OK, so I've been trying to figure out how to cope with this. One of the biggest problems with SMF's environment is that it makes your files writable by everything, essentially. You have to make your site vulnerable on shared hosting in order to upload and install mods - even pure hooks ones.

In our case, there's no file edits at all. But there's still the upload problem: you have to write something to the relevant folder. Which means that folder has to be writable by the webserver.

So, I tried a different tact, what if through some process, we no longer required write access to that folder, but that we could delegate it off to something which did? Or, as I call it, you upload the plugin file, it goes into the system temp folder (where all uploaded files go), where it's unpacked.

Here's the trick: instead of uploading it into a physical folder or something like SMF does, we unpack it serially (going through the archive file by file), push the file to temp, then we send it via FTP from our script to the server. It's seemingly stupid but I see no reason why it won't work, other than the mechanics are a PITA.

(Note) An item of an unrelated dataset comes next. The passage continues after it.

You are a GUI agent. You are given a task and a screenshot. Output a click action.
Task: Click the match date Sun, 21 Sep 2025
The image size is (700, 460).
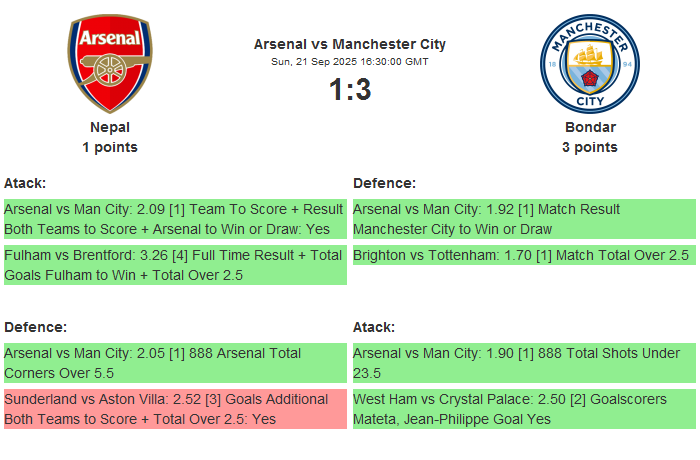[x=350, y=61]
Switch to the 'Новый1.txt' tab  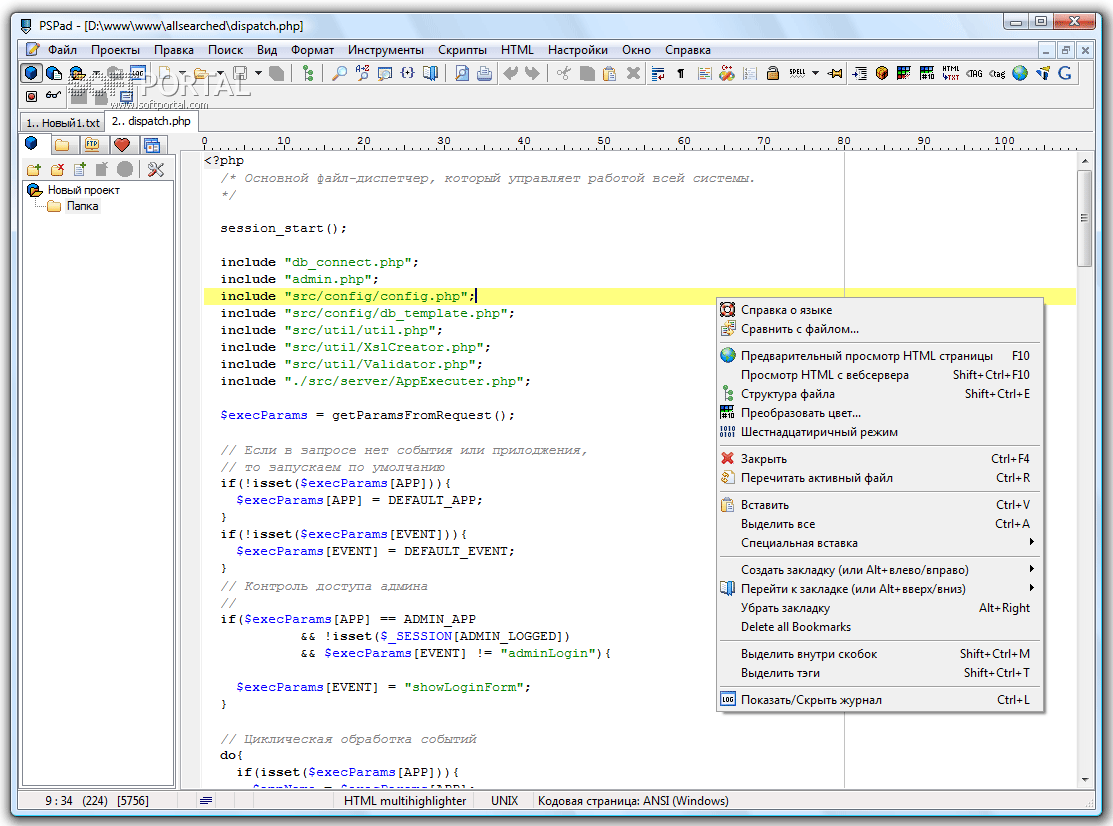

Doing that means you don't have to make the folder writable or indeed do anything to it, essentially it's being uploaded to by you (and thus OWNED by you) just as if you uploaded it yourself. No changing permissions, no changing them back.


The caveat is that I would remove direct local filesystem support. This would make for a slight inconvenience on test forums/localhost where FTP isn't configured, because it would mean there would be no facility for uploading as SMF currently does. But the price paid in convenience is security: if you don't ever have direct filesystem support, there's no need to screw around with making things 777 (and hopefully that plague of bad advice will not follow us here), and it's not like you can't just unpack it and upload it yourself.

I have the uncomfortable feeling it would pretty much demand .zip support because the contents of /tmp are intentionally unstable and I'm not sure how comfortable I am with unpacking a .tar.gz in /tmp and expecting it all to be there after (as opposed to .zip which can be handled a file at a time)


So, thoughts? Concerns? Questions? Anything that didn't make sense and people would prefer I explained it in actual English?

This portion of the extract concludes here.